13. The next question, that falls, for consideration, is, as to whether, the complainant is entitled to compensation, on account of the alleged mental agony and physical harassment or not. The vehicle, in question, whenever was taken to the Service Centre of Opposite Party No.1, the defects pointed out by the complainant, were rectified by the engineers/technicians of the Opposite Parties, and even the shockers were also replaced free-of-cost, on three occasions. As stated above, the complainant has used the vehicle, so extensively, i.e. four times, more than the normal usage. The mere fact that the vehicle was taken to the Service Centre of Opposite Party No.1, on four to five occasions, during the warranty period, for the rectification of some defects, did not mean that it amounted to causing mental agony and physical harassment, to the complainant. Once this Commission has come to the conclusion, that directions can be given to the Opposite Parties, to rectify the defects, in the vehicle, and replace the defective parts, if any, free-of-cost, that will take care of everything. The complainant is, therefore, not entitled to any compensation, on account of the alleged mental agony and physical harassment.
14. No other point, was urged, by the Counsel for the parties.
15. For the reasons, recorded above, the complaint, is partly accepted, against the Opposite Parties, with no order as to costs, in the following manner:-
i. The complainant shall take the vehicle to the Service Centre of the Opposite Parties, within 30 days, from the date of receipt of a certified copy of this order.
ii. The Opposite Parties shall take over the vehicle, on production, repair the same and replace the defective parts thereof, under the supervision of their panel of experts, without charging anything, from the complainant, within 30 days, from the date the production of the same by him, and, thereafter, handover the same to him.
iii.
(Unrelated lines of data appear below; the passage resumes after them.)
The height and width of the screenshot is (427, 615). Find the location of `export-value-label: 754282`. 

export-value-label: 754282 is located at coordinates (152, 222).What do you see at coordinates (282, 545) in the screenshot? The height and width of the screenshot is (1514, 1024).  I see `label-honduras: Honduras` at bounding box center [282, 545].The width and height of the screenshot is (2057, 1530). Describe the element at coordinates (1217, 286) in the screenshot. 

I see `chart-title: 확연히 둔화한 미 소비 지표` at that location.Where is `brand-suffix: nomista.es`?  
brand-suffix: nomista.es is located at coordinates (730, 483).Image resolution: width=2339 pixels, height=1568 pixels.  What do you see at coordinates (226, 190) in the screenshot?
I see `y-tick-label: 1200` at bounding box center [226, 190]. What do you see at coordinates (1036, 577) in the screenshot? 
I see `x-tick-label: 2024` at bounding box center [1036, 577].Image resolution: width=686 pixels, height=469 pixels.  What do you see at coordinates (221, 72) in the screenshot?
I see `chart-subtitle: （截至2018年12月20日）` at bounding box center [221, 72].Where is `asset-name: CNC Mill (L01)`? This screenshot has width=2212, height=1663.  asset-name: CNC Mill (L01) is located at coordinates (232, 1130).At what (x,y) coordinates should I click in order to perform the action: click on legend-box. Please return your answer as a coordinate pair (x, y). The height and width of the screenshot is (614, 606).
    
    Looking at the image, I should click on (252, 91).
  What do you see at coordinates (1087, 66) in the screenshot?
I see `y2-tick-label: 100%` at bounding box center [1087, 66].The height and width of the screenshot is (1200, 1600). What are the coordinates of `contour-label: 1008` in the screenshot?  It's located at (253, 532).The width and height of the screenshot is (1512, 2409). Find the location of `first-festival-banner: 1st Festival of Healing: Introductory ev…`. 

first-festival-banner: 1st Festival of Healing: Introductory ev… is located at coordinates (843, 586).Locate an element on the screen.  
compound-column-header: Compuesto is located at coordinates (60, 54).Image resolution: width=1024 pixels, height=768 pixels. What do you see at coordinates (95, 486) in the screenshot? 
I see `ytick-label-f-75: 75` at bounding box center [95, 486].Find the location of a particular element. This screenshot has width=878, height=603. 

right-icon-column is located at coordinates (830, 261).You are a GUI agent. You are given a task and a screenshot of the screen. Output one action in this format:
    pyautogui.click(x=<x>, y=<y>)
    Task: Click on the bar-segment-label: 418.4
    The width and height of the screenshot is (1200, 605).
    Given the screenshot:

The concerned experts shall submit their affidavits, immediately, thereafter, to this Commission, duly signed by them, that the defects had been rectified/defective parts replaced and the vehicle had been made roadworthy.
iv. The Opposite Parties shall also give extended warranty of two years, (which will commence after the expiry of original warranty of 24 months), containing the same terms and conditions, as are mentioned in the original warranty
16. Certified Copies of this order, be sent to the parties, free of charge.
17. The file be consigned to Record Room, after completion Pronounced.